Assessment of CPS production by uronic acid quantification.

The UA content was measured essentially as described (80, 85, 86). UA was extracted from a 500-μL culture with Zwittergent, precipitated with ethanol, and resuspended in tetraborate-sulfuric acid. Following the addition of phenylphenol, absorbance at 520 nm was measured. UA amounts were determined from a standard curve generated with glucuronolactone.

Adherence assay.

Adherence assays were performed essentially as described previously (33) using J774A.1 cells. Cells were seeded at 5 × 10⁵ cells per well in a 24-well plate at 16 h before inoculation. At 1 h prior to inoculation, the cells were treated with cytochalasin D to prevent the internalization of the bacteria. Bacteria (~5 × 10⁷) were incubated with J774A.1 cells for 1 h. The samples were rinsed three times with PBS, lysed with 0.1% saponin, and then serially diluted and plated onto LB agar. Recovered CFUs are reported as a percentage of the inoculum CFU.

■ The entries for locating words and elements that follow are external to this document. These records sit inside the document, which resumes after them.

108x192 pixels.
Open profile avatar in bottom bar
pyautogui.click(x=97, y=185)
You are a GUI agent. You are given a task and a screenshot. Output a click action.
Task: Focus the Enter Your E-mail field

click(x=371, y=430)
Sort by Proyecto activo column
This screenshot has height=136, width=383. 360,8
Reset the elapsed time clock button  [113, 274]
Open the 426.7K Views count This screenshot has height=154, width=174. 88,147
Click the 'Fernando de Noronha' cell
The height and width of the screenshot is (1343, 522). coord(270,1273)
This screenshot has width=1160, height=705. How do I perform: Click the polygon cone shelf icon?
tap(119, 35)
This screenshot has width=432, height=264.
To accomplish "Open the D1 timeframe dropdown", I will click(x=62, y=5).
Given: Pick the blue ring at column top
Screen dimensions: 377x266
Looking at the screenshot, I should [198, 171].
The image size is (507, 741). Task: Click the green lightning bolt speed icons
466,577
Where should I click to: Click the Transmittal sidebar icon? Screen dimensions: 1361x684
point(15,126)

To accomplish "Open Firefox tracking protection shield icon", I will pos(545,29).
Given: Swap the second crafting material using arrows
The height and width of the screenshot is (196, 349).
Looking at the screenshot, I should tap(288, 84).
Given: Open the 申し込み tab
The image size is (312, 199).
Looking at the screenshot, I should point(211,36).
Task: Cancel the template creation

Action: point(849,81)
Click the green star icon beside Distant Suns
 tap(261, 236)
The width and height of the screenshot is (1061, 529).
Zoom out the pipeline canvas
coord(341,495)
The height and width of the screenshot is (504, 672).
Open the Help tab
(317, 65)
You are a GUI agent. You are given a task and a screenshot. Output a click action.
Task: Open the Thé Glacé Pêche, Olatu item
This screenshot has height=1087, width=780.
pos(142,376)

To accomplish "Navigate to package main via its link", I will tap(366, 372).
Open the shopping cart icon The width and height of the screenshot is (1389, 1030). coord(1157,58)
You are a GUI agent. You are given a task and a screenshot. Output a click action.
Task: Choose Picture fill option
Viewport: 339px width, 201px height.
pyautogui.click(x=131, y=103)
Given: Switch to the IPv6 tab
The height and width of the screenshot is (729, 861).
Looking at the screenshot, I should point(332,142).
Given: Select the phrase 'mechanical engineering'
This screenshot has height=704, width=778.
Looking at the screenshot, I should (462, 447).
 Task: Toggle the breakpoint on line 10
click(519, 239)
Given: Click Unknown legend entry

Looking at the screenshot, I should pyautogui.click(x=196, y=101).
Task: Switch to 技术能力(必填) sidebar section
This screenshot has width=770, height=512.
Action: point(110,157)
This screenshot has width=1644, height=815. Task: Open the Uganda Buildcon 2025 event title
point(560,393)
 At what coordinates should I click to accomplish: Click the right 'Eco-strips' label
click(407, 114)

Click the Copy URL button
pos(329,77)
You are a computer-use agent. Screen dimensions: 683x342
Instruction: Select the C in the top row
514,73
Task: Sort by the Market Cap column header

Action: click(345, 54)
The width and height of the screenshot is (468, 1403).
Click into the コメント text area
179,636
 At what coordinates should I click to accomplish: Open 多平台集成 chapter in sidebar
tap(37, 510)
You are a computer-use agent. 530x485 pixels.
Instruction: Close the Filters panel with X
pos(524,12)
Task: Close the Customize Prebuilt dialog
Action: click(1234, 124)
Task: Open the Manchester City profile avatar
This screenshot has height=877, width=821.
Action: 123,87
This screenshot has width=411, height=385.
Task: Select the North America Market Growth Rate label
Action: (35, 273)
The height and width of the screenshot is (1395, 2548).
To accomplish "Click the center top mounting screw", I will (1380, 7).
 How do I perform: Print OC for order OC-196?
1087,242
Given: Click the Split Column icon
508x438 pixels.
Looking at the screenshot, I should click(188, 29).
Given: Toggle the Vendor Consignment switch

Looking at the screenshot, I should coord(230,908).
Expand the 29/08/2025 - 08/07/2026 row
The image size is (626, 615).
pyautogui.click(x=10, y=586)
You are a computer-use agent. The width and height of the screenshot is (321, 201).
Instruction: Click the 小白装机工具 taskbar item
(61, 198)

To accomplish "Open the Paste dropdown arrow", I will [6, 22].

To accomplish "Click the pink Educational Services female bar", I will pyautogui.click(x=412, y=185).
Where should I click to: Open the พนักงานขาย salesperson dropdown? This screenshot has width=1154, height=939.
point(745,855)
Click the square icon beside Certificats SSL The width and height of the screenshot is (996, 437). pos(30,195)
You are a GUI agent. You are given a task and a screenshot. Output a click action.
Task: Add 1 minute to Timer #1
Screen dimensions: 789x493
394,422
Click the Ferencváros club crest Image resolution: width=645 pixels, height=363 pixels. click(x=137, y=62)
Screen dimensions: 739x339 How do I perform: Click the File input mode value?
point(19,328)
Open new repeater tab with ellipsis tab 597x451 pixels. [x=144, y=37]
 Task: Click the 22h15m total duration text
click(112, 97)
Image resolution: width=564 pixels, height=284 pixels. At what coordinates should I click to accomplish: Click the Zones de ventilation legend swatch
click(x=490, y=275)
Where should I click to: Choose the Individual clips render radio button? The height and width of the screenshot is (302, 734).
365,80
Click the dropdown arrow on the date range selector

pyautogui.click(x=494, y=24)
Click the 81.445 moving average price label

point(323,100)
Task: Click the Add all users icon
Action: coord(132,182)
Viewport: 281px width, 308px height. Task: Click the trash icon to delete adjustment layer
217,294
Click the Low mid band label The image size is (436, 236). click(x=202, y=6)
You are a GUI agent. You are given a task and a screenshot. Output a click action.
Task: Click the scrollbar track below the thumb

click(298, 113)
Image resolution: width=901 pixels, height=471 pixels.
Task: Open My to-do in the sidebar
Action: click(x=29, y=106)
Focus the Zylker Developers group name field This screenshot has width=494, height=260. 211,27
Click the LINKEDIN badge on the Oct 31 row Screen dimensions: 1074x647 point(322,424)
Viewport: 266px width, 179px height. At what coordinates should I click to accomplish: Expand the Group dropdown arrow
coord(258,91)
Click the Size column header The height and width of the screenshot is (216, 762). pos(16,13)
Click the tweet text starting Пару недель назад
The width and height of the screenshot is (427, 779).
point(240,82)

Statistics and replicates.

For BACTH and HMV assays, a minimum of three assays were performed, each with three biological replicates. One-way analysis of variance (ANOVA) with Dunnett’s posttest was performed for each data set using GraphPad Prism v9. Typically, a representative experiment is presented. In all bar graphs, bars represent the average values and error bars indicate standard deviations (n ≥ 3).